Os autores lembram que estudos divulgados no passado já falam do quão “benéfico” é para crianças de zonas rurais estarem expostas a determinados micróbios, já que têm menor tendência a desenvolver alergias como resultado deste contato.

Por exemplo, crianças de uma família que vive em um entorno agrário, usa cavalos para transporte e bebe leite não pasteurizado têm menos da metade de probabilidade de desenvolver asma que aqueles provenientes de subúrbios europeus (5,2% contra 19,1%).

Isto parece ocorrer porque alguns micróbios enviariam sinais a um tipo de glóbulo branco chamado linfócito T, que provocaria uma mudança para ajudar a prevenir respostas imunes desnecessárias, explicam os autores em um comunicado do grupo Cell, que edita a revista na qual o artigo científico foi publicado.

Para os engenheiros, viver com animais, sobretudo cães e gatos, é outro modo de “treinar” nosso sistema imunológico: além de ter sua própria flora microbiana, eles podem levar consigo bactérias e fungos comuns do exterior, “contribuindo assim para a diversidade benéfica dos micróbios de dentro de nossas casas”.

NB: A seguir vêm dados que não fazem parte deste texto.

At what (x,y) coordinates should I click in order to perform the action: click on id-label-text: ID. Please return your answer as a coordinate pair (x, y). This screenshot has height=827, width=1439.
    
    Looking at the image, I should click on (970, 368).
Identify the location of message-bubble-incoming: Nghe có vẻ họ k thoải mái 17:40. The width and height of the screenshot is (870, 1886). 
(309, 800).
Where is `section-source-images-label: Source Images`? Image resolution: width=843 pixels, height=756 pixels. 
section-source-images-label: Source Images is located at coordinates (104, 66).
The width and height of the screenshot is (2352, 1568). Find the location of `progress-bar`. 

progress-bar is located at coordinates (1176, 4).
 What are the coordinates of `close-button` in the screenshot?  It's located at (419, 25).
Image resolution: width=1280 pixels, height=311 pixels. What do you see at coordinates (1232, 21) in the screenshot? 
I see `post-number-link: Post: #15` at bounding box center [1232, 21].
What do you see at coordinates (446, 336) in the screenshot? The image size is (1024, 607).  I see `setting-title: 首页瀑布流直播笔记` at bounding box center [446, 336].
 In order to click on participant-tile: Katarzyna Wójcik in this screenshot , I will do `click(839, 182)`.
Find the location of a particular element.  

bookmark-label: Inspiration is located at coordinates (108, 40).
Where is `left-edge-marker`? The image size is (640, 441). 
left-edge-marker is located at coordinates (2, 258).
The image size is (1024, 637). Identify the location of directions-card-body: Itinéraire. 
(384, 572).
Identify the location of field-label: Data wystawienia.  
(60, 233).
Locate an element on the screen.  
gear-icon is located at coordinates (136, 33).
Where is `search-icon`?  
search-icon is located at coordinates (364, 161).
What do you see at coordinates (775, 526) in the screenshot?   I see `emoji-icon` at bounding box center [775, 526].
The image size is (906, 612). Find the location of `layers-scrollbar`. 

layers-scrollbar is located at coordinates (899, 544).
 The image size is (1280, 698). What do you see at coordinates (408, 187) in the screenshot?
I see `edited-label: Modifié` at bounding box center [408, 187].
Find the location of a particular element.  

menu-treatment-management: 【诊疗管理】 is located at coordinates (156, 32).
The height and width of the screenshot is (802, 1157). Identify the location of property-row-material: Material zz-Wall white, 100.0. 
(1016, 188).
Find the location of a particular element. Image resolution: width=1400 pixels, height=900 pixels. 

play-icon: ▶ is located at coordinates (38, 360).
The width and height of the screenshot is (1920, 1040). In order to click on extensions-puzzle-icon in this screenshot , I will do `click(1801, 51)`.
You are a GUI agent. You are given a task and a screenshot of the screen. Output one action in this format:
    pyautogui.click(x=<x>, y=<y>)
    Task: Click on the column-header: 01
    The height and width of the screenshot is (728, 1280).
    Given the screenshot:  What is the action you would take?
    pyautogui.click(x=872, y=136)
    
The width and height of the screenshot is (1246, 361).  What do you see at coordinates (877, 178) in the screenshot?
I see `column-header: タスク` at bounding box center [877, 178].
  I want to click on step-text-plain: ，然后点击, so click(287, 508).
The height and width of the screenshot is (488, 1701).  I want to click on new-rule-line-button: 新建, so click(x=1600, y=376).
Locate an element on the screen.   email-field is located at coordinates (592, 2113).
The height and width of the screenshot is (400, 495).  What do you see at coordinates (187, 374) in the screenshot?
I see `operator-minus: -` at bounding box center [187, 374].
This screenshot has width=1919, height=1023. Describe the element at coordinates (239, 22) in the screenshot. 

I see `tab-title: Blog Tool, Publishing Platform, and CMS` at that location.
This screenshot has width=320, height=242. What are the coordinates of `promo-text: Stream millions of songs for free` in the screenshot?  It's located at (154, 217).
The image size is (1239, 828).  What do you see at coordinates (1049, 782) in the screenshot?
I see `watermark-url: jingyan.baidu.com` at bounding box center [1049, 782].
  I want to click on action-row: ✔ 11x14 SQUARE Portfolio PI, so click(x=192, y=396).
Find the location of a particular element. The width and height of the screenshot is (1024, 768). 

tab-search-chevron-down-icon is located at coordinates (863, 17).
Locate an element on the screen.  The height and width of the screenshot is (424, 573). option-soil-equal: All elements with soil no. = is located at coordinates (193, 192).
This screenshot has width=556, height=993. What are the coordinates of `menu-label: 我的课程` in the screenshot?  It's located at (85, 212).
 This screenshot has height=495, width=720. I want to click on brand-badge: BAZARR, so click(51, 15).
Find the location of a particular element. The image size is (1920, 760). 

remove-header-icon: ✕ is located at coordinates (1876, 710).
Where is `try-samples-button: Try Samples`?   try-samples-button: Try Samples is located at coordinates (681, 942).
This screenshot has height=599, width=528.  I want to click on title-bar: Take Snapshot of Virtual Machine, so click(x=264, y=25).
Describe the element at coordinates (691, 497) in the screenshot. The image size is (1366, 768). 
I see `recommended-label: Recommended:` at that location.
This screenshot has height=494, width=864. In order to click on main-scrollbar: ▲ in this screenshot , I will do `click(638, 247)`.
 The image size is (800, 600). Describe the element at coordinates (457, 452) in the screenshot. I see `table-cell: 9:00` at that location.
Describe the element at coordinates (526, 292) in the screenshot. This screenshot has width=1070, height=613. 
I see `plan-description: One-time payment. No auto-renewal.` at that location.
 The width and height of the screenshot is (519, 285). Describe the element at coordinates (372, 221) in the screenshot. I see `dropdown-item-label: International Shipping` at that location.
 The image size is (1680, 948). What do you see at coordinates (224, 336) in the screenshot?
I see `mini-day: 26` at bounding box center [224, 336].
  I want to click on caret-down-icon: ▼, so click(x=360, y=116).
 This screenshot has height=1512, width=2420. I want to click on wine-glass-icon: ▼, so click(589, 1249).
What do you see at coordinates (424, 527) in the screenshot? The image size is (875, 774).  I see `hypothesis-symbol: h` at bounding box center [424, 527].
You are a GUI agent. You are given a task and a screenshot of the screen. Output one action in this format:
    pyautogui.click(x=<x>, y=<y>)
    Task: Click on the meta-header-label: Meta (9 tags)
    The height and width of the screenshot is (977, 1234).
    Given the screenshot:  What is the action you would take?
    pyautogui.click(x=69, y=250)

Como afirma no comunicado Jordan Peccia, “a principal questão é como o projeto dos edifícios – disposição geográfica, materiais de construção, ocupação ou ventilação – modula a exposição aos micróbios e a nossa própria microbiota – microorganismos que habitam de maneira normal em diferentes lugares de nosso corpo”.

Os avanços científicos permitem que cada vez identifiquemos um maior número desses micróbios benéficos. “Desta maneira, nós – arquitetos, engenheiros e público geral – precisamos pensar em como facilitar nossa exposição aos mesmos”, disse Peccia.

No entanto, segundo o pesquisador, não haveria uma única forma para melhorar a diversidade microbiana de nossos lares.

“A vantagem é que este é um novo campo de estudo”, acrescentou Peccia, apontando que é necessário trabalhar para desenvolver “melhores soluções que inaladores ou filtros de ar”.